The LanManager and NT responses are computed from the user's password and the nonce from the Challenge message using an arcane series of computations too dull to get into here. UTSL.

NTLM over HTTP

IIS abuses the HTTP auth mechanism slightly for NTLM. The important bits are:

  1. The HTTP connection must be kept open during the auth exchange.

  2. If the connection is closed, you have to start over. You can't just present the reponse packet again.

  3. Once you've successfully authenticated, the connection remains authenticated until it's closed, without you needing to keep sending the Authorization header. (Normally, you authenticate only single requests, not entire connections.)

Certain HTTP proxies will break NTLM authentication, presumably by not allowing persistent connections. In these cases, the user will have to use "Plaintext Password" authentication (which uses the HTTP Basic auth mechanism).

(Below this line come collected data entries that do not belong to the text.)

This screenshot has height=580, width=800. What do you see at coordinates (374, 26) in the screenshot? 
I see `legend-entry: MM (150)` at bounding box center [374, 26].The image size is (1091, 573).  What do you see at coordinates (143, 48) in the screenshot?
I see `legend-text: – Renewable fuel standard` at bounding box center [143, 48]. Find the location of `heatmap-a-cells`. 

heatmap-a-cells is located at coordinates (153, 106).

IIS also supports a third auth mechanism, "Negotiate", which is based on RFC 2478. It's basically SASL inside GSSAPI. It presumably allows you to use GSSAPI-based Kerberos 5 authentication. Since this is standards-based, we could theoretically support it. However, GSS is a big mess of ASN1 encoded gunk, so it would probably really suck a lot.

Each of the three auth mechanisms can be turned on and off independently on the server (on a per-user basis even). We know that there are sites that don't allow Basic, and sites that only allow Basic.

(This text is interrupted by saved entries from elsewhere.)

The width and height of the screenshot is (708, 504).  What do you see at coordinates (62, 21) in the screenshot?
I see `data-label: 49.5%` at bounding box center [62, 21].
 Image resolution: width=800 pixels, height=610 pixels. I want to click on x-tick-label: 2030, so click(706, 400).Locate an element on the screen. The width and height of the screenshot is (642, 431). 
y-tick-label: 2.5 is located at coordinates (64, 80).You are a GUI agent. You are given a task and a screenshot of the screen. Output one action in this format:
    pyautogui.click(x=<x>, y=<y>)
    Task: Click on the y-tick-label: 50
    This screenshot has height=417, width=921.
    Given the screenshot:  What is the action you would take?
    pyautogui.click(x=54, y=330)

It is possible for /exchange and /public to have different settings. (It's theoretically possible for one to allow only Basic and the other to allow only NTLM, which Connector would not like very much.)

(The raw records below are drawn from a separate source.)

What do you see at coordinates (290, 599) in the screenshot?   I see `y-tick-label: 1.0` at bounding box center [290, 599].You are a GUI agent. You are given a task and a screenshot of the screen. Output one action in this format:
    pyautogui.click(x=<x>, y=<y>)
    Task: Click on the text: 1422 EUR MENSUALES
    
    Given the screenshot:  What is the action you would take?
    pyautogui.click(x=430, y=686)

There are a handful of methods for which IIS does not return a 401 when it should:

POLL

207 Multi-Status with a 409 Conflict inside

BPROPPATCH

207 Multi-Status with a 401 Unauthorized inside

PUT to sendmsg URI

404 Not Found

NTLM over LDAP

Meanwhile, Active Directory (and presumably Exchange 5.5 as well) abuses LDAP auth somewhat to support NTLM. RFC 2251 says:

        BindRequest ::= [APPLICATION 0] SEQUENCE {
                version                 INTEGER (1 .. 127),
                name                    LDAPDN,
                authentication          AuthenticationChoice }

        AuthenticationChoice ::= CHOICE {
                simple                  [0] OCTET STRING,
                                         -- 1 and 2 reserved
                sasl                    [3] SaslCredentials }

        BindResponse ::= [APPLICATION 1] SEQUENCE {
             COMPONENTS OF LDAPResult,
             serverSaslCreds    [7] OCTET STRING OPTIONAL }

        LDAPResult ::= SEQUENCE {
                resultCode      ENUMERATED {
                             success                      (0),
                             ...
                             other                        (80) },
                matchedDN       LDAPDN,
                errorMessage    LDAPString,
                referral        [3] Referral OPTIONAL }

First, the client sends a BindRequest with "NTLM" for the name and an AuthenticationChoice with a tag value of 10 followed by the NTLM request packet in an OCTET STRING. The server responds with a BindResponse containing the challenge packet in the matchedDN field. The client then sends another BindRequest with no name and an AuthenticationChoice of 11 followed by the response packet, and the server (hopefully) responds with a successful BindResponse.

This is implemented in Connector by E2kGlobalCatalog.